If you want to tone, you do more repetitions (10-12)with less weight (about 55-60% of your max)..

If you want to build bulk, you do less repetitions (5-8) with heavier weight (about 70% of your max).


I grew up on the swim team. We lifted weights for strength and didn't want bulk, as the bulk slows you down (aerodynamics in water LOL!). So we used less weight with more repetitions. (Yes, we even had girls lifting with us - gigity, gigity).


One day when I was a freshman in high school, I decided to see how much I could lift (Max out). I was lifting regularly back then. So I went off on my own and had 210 lb on the stack for the bench machine, and a football player came by with his buddy and said, "you can't do that much."

It made me want to lift it even more. I did get it up with a little struggle, but Sean couldn't believe it. He turned to his buddy and said, "We're not leaving here today until we can lift 200 lbs) - he had no clue how lifting weights works....

When you lift weights, you "tear down" the muscle. Then it takes a day for it to "rebuild" itself back, a little stronger. Then you lift again, and rest that muscle another day while it rebuilds. You don't want to work the same muscle two days in a row. Always give it a day to rebuild itself back. Each time it rebuilds itself, it gets stronger.

Another swimmer out squatted him a few days later. He came up to me in the locker room all upset asking, "why do you swimmers look so whimpy, but lift more weights than us football players?"

I had to knock his ego down a notch and replied, "You're not the big **** that you think that you are..."

Then a few weeks later, we were doing our physical fitness testing and the coach gave a little talk about "I don't care how much you can lift, it's the guys that can do the most pull ups that are strong..."

I was one of only 3 guys in the class to do over 20 pull ups. Our gym coach (who was also the wrestling coach) approached me and asked me to try out for the wrestling team. I had to decline because swimming was the same season as wrestling, and I was a swimmer (had been since I was 4 years old).

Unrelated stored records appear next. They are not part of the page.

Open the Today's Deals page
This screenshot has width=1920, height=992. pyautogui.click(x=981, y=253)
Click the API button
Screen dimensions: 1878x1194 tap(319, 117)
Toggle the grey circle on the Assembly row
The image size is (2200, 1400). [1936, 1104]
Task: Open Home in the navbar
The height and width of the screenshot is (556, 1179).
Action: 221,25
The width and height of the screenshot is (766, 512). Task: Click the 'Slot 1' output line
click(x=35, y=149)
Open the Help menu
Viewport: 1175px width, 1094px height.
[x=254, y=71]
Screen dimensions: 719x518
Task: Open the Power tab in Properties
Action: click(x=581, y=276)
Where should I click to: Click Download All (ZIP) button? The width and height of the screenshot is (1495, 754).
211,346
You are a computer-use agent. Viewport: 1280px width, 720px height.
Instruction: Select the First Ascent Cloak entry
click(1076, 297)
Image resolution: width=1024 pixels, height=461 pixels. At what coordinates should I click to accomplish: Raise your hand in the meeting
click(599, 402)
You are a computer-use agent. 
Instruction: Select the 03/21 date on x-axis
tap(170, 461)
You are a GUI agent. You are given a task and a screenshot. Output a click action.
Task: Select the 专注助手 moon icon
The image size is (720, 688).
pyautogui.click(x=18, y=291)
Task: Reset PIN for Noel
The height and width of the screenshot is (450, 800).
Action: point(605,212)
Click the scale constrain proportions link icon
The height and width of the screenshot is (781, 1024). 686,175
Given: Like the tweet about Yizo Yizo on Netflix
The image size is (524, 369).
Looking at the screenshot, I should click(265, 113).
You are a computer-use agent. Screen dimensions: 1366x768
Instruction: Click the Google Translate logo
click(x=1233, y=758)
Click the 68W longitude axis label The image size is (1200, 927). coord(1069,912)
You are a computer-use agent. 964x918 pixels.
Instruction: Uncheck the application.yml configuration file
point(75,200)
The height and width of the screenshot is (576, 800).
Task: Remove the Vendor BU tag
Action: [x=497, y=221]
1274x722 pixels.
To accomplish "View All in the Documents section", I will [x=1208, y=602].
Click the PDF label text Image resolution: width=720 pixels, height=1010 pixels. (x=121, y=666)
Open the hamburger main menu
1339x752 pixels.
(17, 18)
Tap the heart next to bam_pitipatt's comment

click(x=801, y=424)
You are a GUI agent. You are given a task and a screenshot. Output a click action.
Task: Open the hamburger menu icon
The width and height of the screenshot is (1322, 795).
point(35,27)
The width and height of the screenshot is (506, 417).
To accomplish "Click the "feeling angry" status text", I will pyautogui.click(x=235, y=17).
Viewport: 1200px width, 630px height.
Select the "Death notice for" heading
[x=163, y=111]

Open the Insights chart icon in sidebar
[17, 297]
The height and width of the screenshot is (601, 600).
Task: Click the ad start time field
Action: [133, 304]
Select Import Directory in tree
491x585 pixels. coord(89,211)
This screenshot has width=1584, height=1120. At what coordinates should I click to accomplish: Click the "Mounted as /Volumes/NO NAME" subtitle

There was also a girl on the swim team that I started on when I was younger that was also a "lifer" swimmer. She had two older brothers that were also on our team. She bench pressed 150 lbs as a freshman in high school - embarrassing a bunch of guys in her class. She was gorgeous also and didn't have "man arms" like the woman body builders. She was just very strong from swimming all of those years. If she didn't look to "manly", I don't think that you will have anything to worry about.